__Document text__.
===

Proxy Prudence: Rethinking Models of Responsibility for Semi‐Autonomous Robots
9 Pages Posted: 28 May 2014 Last revised: 21 Aug 2014
Date Written: March 12, 2014
Abstract
As robots become more autonomous — capable of acting in complex ways, independent of direct human interaction — their actions will challenge traditional notions of responsibility. How, for example, do we sort out responsibility when a self-driving car swerves this way or that in a situation where all possible outcomes lead to harm? This paper explores the question of responsibility from both philosophical and legal perspectives, by examining the relationship between designers, semi-autonomous robots and users. Borrowing concepts from the philosophy of technology, bioethics and law, I argue that in certain use contexts we can reasonably describe a robot as acting as a moral proxy on behalf of a person. In those cases I argue it is important to instantiate the proxy relationship in a morally justifiable way. I examine two questions that are helpful in determining how to appropriately instantiate proxy relationships with semi-autonomous robots, and that we can also ask when attempting to sort out responsibility: 1) On whose behalf was the robot acting?; and 2) On whose behalf ought the robot to have been acting?

===

__Data entries__.

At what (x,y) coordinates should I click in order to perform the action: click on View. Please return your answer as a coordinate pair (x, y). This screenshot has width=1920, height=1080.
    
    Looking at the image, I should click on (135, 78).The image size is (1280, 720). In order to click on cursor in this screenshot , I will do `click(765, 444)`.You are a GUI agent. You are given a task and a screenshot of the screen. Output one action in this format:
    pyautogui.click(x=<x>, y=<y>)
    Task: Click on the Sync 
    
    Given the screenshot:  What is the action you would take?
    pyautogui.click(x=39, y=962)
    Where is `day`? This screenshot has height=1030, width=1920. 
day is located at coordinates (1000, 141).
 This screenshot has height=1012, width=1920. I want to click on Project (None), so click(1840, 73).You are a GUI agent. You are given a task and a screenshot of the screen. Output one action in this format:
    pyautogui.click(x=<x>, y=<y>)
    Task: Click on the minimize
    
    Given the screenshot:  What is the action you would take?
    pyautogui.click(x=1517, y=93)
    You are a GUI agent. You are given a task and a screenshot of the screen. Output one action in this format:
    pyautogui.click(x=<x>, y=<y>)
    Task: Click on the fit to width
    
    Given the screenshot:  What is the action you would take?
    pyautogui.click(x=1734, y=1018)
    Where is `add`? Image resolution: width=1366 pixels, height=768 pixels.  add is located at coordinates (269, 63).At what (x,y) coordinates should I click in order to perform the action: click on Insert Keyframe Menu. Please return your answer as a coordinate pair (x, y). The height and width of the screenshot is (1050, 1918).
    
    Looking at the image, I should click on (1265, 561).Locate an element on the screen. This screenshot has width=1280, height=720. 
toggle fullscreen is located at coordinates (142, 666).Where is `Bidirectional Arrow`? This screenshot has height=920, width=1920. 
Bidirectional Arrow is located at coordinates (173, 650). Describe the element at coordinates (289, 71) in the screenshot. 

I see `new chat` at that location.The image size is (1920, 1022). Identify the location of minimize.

===

__Aim of the task__. Sum up the abstract on robot responsibility in two sentences. The entries aren't needed for this.

__The response__. As robots grow more autonomous, their actions will challenge traditional notions of responsibility, so the paper looks at the relationship between designers, semi-autonomous robots and users from philosophical and legal perspectives. It argues that in certain use contexts a robot can reasonably be described as a moral proxy acting on behalf of a person, and that this proxy relationship should be set up in a morally justifiable way by asking on whose behalf the robot was acting and on whose behalf it ought to have been acting.